Additionally, these Tesla shareholders are appealing to other investors to veto a $56 billion compensation plan for Elon, which a court rejected in January but is now being reintroduced by Tesla’s board.
The dissenting shareholders include Amalgamated Bank, AkademikerPension, Nordea Asset Management, New York City Comptroller Brad Lander, Share, SOC Investment Group, Unison, and United Church Funds.
In a communication to other Tesla investors, they expressed concerns about “a significant governance failure” at Tesla, cautioning that the board is overly influenced by directors closely linked to Elon Musk.
“Kimbal, Elon’s brother, has served on the board for 20 years, and James Murdoch has been a long-standing personal friend of the CEO,” the letter stated.
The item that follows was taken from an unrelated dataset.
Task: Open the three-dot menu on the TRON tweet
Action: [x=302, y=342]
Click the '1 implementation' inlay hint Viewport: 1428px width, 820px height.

Elon’s compensation package was initially approved by shareholders in 2018, offering him substantial stock awards contingent on achieving specific targets related to Tesla’s market value, sales, and profits. Although Elon met these benchmarks, a Delaware judge later reversed the package, citing it was not in the best interest of the shareholders.
Now, Tesla’s board is presenting the compensation package for a second shareholder vote at the company’s upcoming annual general meeting, aiming to demonstrate shareholder support.